For the cheesecake base: | ||
White bread | 85 Gram (((Fresh, about 3oz))) | |
Unsalted butter | 45 Gram (((about 1 1/2oz))) | |
Salt | To Taste | |
Freshly ground black pepper | To Taste | |
For the cheesecake filling: | ||
Full fat cream cheese | 100 Gram (((3 1/2 oz))) | |
Roquefort cheese | 75 Gram (((2 1/2 oz, or similar cheese))) | |
Egg yolk | 1 | |
Cornflour | 1 Teaspoon | |
Double cream | 1 Tablespoon | |
Fresh lemon juice | 1 Teaspoon | |
For the roasted tomatoes: | ||
Cherry tomatoes | 20 | |
Olive oil | 2 Tablespoon (((For greasing))) | |
Salt | To Taste | |
For the basil oil: | ||
Basil | 30 Gram (((1 oz))) | |
Extra virgin olive oil | 75 Milliliter (((2 1/2 fl oz))) |
GETTING READY:
1. Preheat the oven to 190c/375f. Butter the fluted bases and sides (I used 8cm/3inch flan tins).
MAKING:
2. For the cheesecake base, put the bread onto a food processor or blender and whizz until it has turned into fine crumbs. Melt the butter over a gentle heat in a saucepan, tip in the breadcrumbs, season and stir to combine. Press the mixture into the bottom and sides of the flan tins, pressing down with the back of a spoon to ensure an even layer. Bake in the oven for 10 minutes or until the base is golden - keep watch as it can overcook very easily. Keep the oven on for roasting the tomatoes.
3. For the filling, cream together all the ingredients and divide the mix between the flan tins. Return to the oven and bake for 10-12 minutes or until golden and just set. There should be a slight wobble when you shake the tins. Remove the cheesecakes from the oven and allow to cool slightly before removing from the tins.
4. Split the tomato vine so there are 3-5 tomatoes per person (depending on size). Place them on a baking tray, drizzle over some olive oil and season with salt. Roast in the oven for 10 minutes or until the skins start to blister.
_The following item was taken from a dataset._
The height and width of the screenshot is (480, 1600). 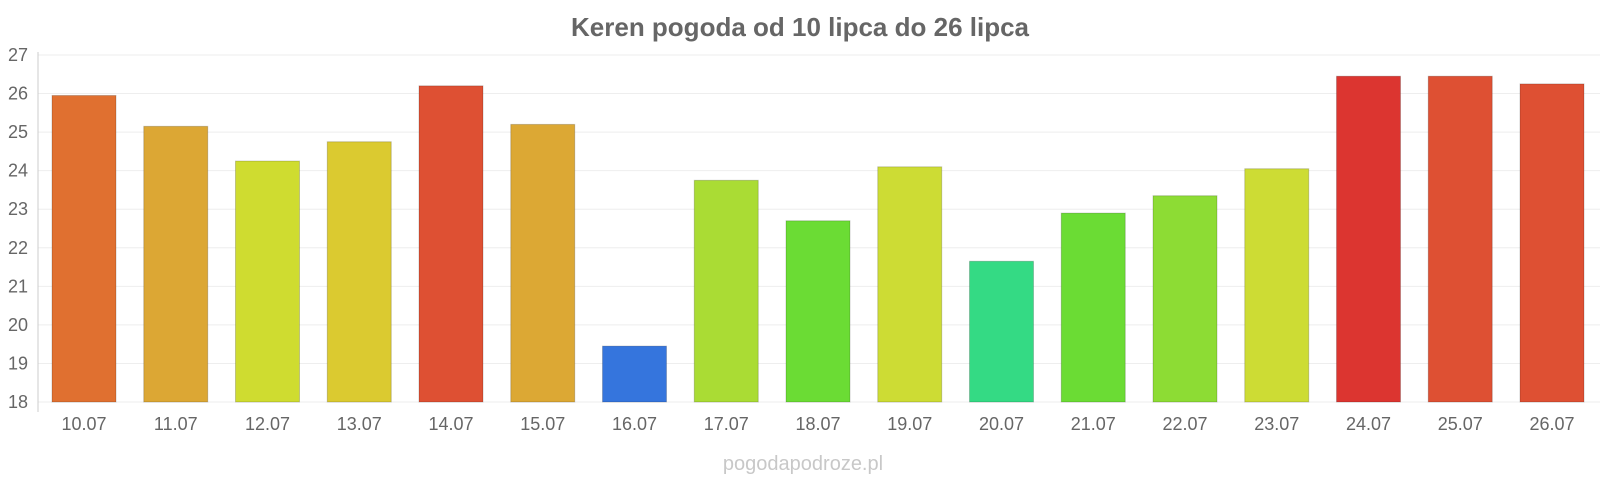 What do you see at coordinates (726, 424) in the screenshot?
I see `x-tick-label: 17.07` at bounding box center [726, 424].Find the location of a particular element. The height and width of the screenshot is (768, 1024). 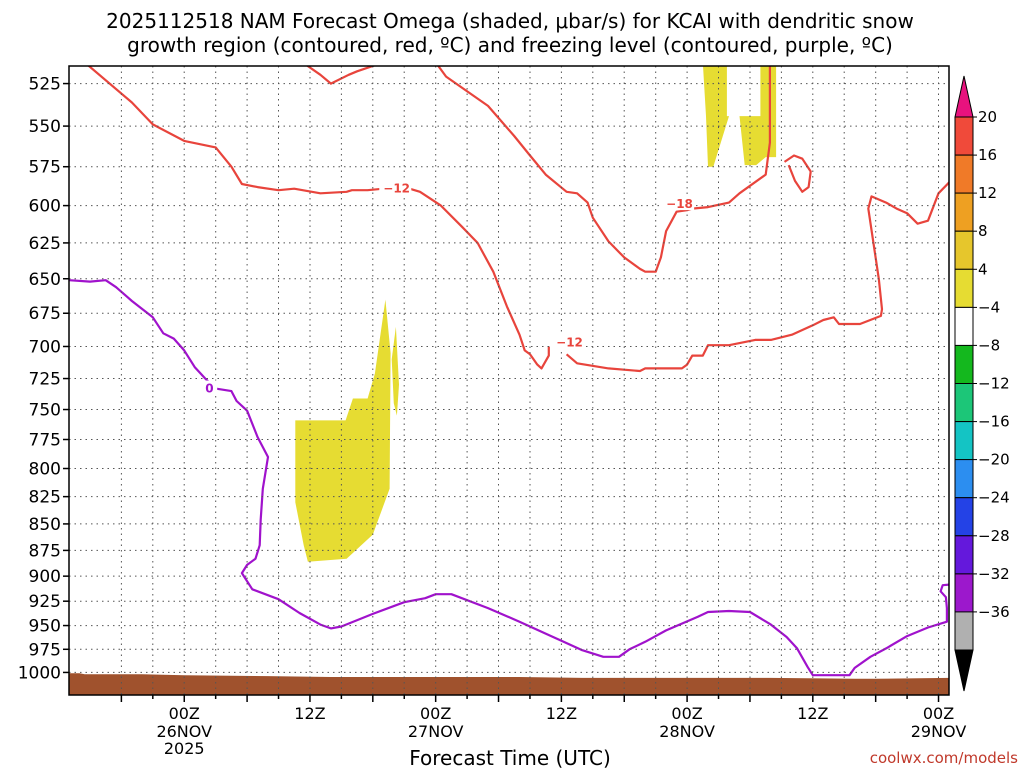

y-tick-label-2: 575 is located at coordinates (45, 168).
5. Meanwhile make the basil oil, place the basil leaves in the blender along with extra virgin olive oil. Pulse until the mixture is moving freely, if you over blend it, it can turn the leaves brown. Strain through a sieve and leave aside for plating.
SERVING:
6. To serve, place each cheesecake on a plate, top with the roasted tomatoes and drizzle around the basil oil. Serve immediately.